_Exercise details_
Would you retype every entry that follows without altering a word?

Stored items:
────────────────────────────────────────
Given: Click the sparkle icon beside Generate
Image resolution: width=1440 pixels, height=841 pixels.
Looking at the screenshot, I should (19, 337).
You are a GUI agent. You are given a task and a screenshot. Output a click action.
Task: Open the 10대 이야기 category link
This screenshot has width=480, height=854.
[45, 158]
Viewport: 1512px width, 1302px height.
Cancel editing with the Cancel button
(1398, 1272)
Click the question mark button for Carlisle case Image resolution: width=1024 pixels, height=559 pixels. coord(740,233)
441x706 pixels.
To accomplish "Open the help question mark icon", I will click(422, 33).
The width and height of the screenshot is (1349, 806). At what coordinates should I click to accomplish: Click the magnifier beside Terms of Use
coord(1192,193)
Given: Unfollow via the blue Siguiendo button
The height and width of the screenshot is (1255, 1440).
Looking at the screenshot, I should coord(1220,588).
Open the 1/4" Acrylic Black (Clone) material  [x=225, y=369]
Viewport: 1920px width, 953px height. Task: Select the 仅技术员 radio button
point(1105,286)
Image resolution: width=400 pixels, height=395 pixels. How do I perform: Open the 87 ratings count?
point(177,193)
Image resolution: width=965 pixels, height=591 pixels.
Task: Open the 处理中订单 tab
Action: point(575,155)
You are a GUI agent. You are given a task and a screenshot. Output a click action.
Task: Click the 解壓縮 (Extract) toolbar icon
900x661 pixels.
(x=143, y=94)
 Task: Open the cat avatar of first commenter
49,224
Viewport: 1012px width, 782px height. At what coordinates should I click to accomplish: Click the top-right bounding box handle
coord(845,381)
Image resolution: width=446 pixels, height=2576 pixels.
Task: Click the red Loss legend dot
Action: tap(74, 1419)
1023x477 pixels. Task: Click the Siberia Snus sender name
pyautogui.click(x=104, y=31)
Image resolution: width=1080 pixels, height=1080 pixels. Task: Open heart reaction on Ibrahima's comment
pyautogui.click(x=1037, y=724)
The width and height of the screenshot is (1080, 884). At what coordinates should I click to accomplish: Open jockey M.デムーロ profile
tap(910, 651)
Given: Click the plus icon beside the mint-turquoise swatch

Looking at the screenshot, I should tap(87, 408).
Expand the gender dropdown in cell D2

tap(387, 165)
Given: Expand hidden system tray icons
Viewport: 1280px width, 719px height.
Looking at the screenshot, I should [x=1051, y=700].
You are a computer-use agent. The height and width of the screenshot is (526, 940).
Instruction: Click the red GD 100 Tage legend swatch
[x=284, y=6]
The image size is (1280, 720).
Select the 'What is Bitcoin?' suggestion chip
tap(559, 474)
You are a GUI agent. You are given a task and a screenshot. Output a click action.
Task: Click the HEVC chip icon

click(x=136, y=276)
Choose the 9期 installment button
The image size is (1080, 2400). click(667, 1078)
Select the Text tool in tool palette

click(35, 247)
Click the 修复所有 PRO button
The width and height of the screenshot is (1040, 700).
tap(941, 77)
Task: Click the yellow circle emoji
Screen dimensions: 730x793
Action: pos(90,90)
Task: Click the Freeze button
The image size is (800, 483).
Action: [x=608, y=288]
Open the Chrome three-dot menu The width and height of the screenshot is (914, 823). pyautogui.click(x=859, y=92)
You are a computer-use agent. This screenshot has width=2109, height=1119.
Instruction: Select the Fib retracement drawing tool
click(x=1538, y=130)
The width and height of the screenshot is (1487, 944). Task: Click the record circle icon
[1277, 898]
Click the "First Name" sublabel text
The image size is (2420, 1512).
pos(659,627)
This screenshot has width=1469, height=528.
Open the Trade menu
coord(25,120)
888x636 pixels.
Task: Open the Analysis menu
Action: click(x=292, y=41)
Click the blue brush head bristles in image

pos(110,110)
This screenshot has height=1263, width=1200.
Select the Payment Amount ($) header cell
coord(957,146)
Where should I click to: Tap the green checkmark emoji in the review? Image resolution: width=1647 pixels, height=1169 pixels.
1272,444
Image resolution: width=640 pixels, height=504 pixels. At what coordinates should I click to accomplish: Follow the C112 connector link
────────────────────────────────────────
_Solution to the exercise_
Given: Click the sparkle icon beside Generate
Image resolution: width=1440 pixels, height=841 pixels.
Looking at the screenshot, I should (19, 337).
You are a GUI agent. You are given a task and a screenshot. Output a click action.
Task: Open the 10대 이야기 category link
This screenshot has width=480, height=854.
[45, 158]
Viewport: 1512px width, 1302px height.
Cancel editing with the Cancel button
(1398, 1272)
Click the question mark button for Carlisle case Image resolution: width=1024 pixels, height=559 pixels. coord(740,233)
441x706 pixels.
To accomplish "Open the help question mark icon", I will click(422, 33).
The width and height of the screenshot is (1349, 806). At what coordinates should I click to accomplish: Click the magnifier beside Terms of Use
coord(1192,193)
Given: Unfollow via the blue Siguiendo button
The height and width of the screenshot is (1255, 1440).
Looking at the screenshot, I should coord(1220,588).
Open the 1/4" Acrylic Black (Clone) material  [x=225, y=369]
Viewport: 1920px width, 953px height. Task: Select the 仅技术员 radio button
point(1105,286)
Image resolution: width=400 pixels, height=395 pixels. How do I perform: Open the 87 ratings count?
point(177,193)
Image resolution: width=965 pixels, height=591 pixels.
Task: Open the 处理中订单 tab
Action: point(575,155)
You are a GUI agent. You are given a task and a screenshot. Output a click action.
Task: Click the 解壓縮 (Extract) toolbar icon
900x661 pixels.
(x=143, y=94)
 Task: Open the cat avatar of first commenter
49,224
Viewport: 1012px width, 782px height. At what coordinates should I click to accomplish: Click the top-right bounding box handle
coord(845,381)
Image resolution: width=446 pixels, height=2576 pixels.
Task: Click the red Loss legend dot
Action: tap(74, 1419)
1023x477 pixels. Task: Click the Siberia Snus sender name
pyautogui.click(x=104, y=31)
Image resolution: width=1080 pixels, height=1080 pixels. Task: Open heart reaction on Ibrahima's comment
pyautogui.click(x=1037, y=724)
The width and height of the screenshot is (1080, 884). At what coordinates should I click to accomplish: Open jockey M.デムーロ profile
tap(910, 651)
Given: Click the plus icon beside the mint-turquoise swatch

Looking at the screenshot, I should tap(87, 408).
Expand the gender dropdown in cell D2

tap(387, 165)
Given: Expand hidden system tray icons
Viewport: 1280px width, 719px height.
Looking at the screenshot, I should [x=1051, y=700].
You are a computer-use agent. The height and width of the screenshot is (526, 940).
Instruction: Click the red GD 100 Tage legend swatch
[x=284, y=6]
The image size is (1280, 720).
Select the 'What is Bitcoin?' suggestion chip
tap(559, 474)
You are a GUI agent. You are given a task and a screenshot. Output a click action.
Task: Click the HEVC chip icon

click(x=136, y=276)
Choose the 9期 installment button
The image size is (1080, 2400). click(667, 1078)
Select the Text tool in tool palette

click(35, 247)
Click the 修复所有 PRO button
The width and height of the screenshot is (1040, 700).
tap(941, 77)
Task: Click the yellow circle emoji
Screen dimensions: 730x793
Action: pos(90,90)
Task: Click the Freeze button
The image size is (800, 483).
Action: [x=608, y=288]
Open the Chrome three-dot menu The width and height of the screenshot is (914, 823). pyautogui.click(x=859, y=92)
You are a computer-use agent. This screenshot has width=2109, height=1119.
Instruction: Select the Fib retracement drawing tool
click(x=1538, y=130)
The width and height of the screenshot is (1487, 944). Task: Click the record circle icon
[1277, 898]
Click the "First Name" sublabel text
The image size is (2420, 1512).
pos(659,627)
This screenshot has width=1469, height=528.
Open the Trade menu
coord(25,120)
888x636 pixels.
Task: Open the Analysis menu
Action: click(x=292, y=41)
Click the blue brush head bristles in image

pos(110,110)
This screenshot has height=1263, width=1200.
Select the Payment Amount ($) header cell
coord(957,146)
Where should I click to: Tap the green checkmark emoji in the review? Image resolution: width=1647 pixels, height=1169 pixels.
1272,444
Image resolution: width=640 pixels, height=504 pixels. At what coordinates should I click to accomplish: Follow the C112 connector link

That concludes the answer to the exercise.